» **Saved data entries**:
——————————
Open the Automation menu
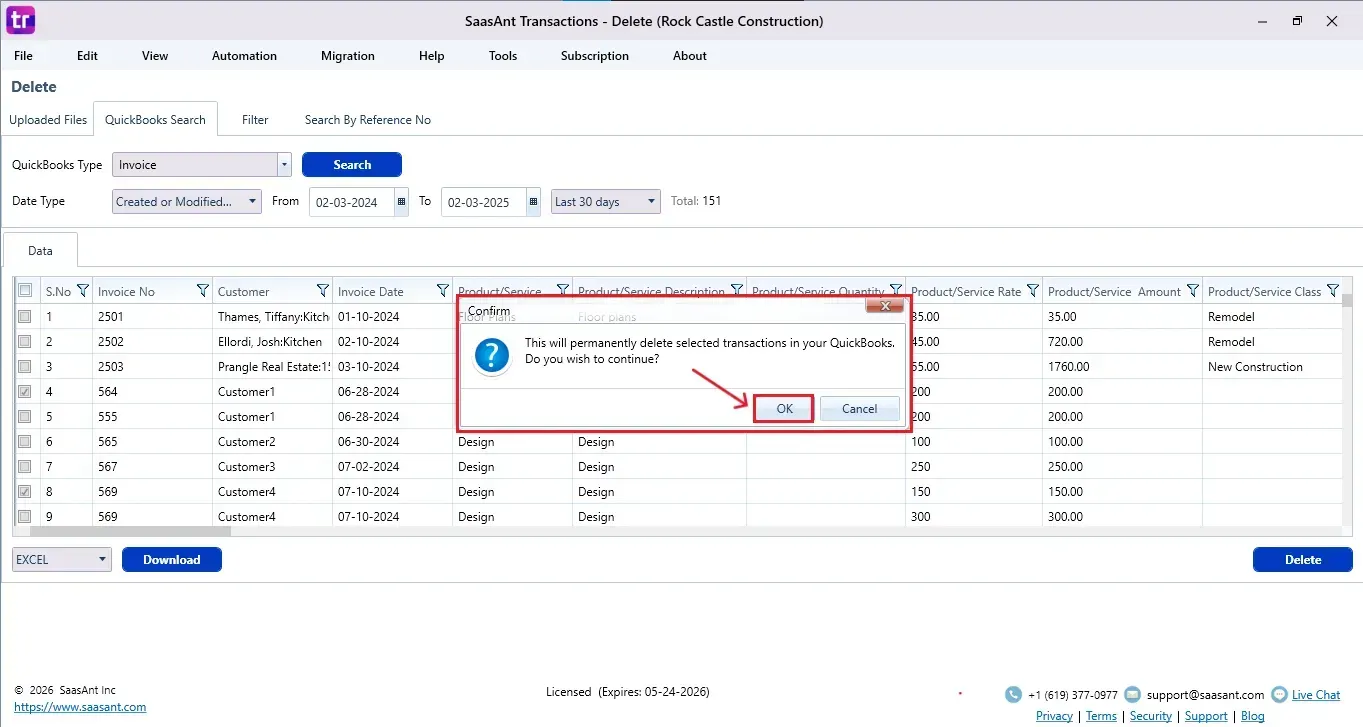1363x727 pixels. click(244, 56)
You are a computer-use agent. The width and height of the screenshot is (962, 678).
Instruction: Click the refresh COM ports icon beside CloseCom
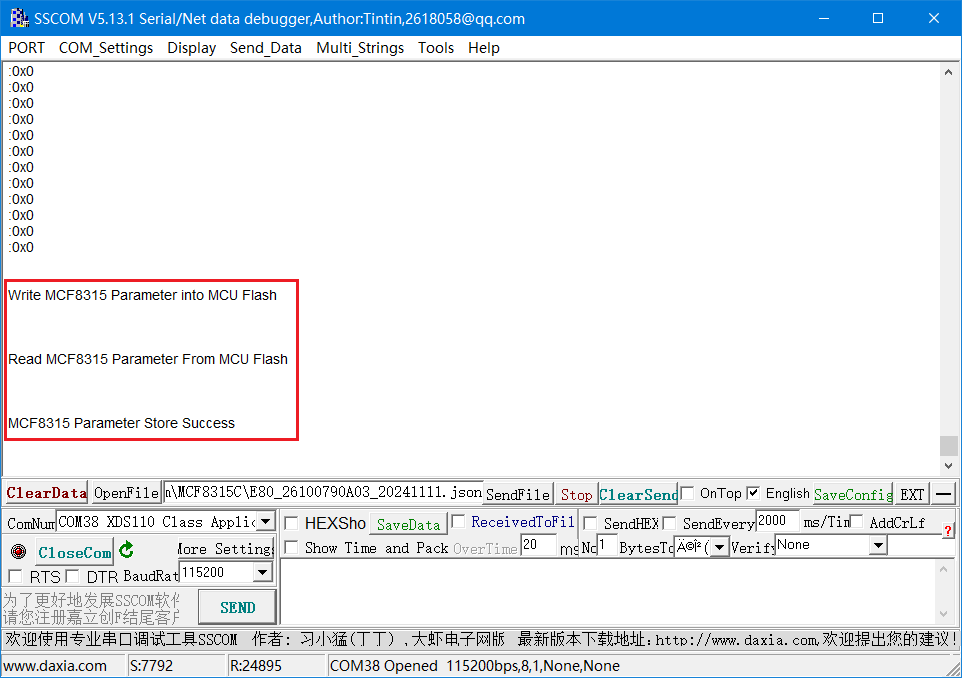click(x=124, y=551)
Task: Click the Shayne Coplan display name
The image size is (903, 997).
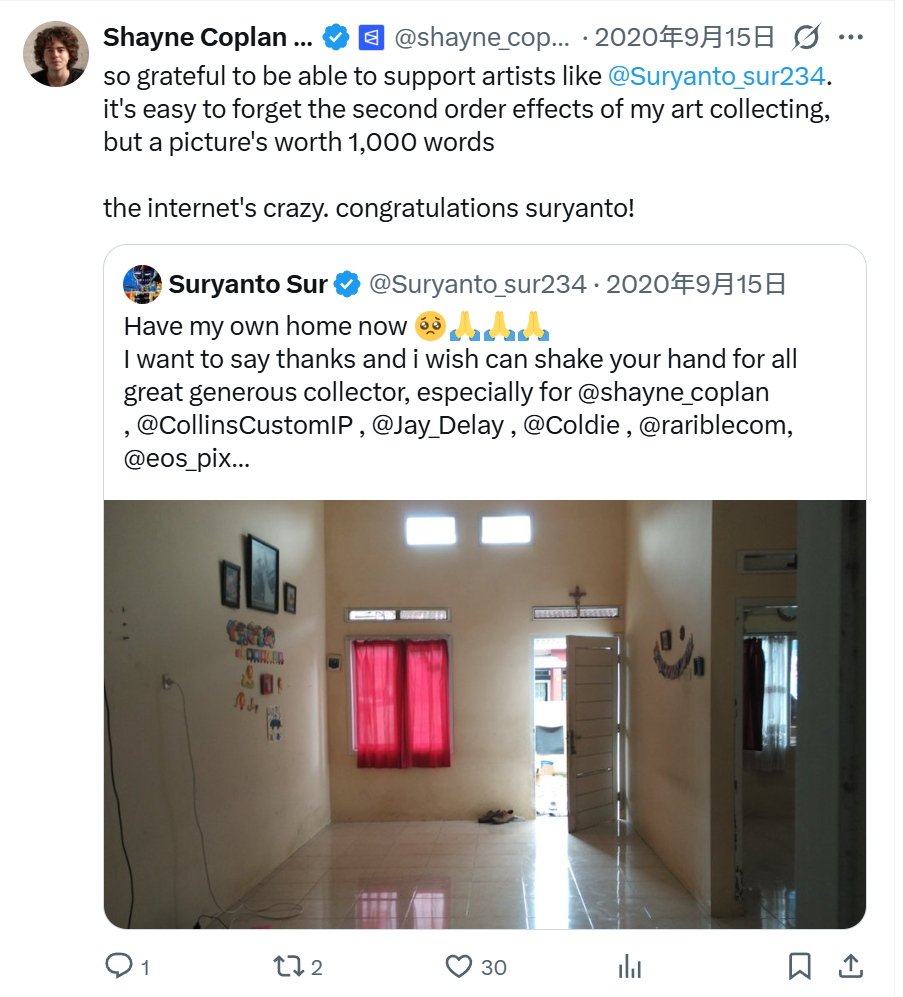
——————————
» **WHAT YOU NEED TO DO**:
Please reproduce the entries above line by line, exactly, leaving out each image.

» **ANSWER SECTION**:
Open the Automation menu
1363x727 pixels. click(244, 56)
You are a computer-use agent. The width and height of the screenshot is (962, 678).
Instruction: Click the refresh COM ports icon beside CloseCom
click(x=124, y=551)
Task: Click the Shayne Coplan display name
The image size is (903, 997).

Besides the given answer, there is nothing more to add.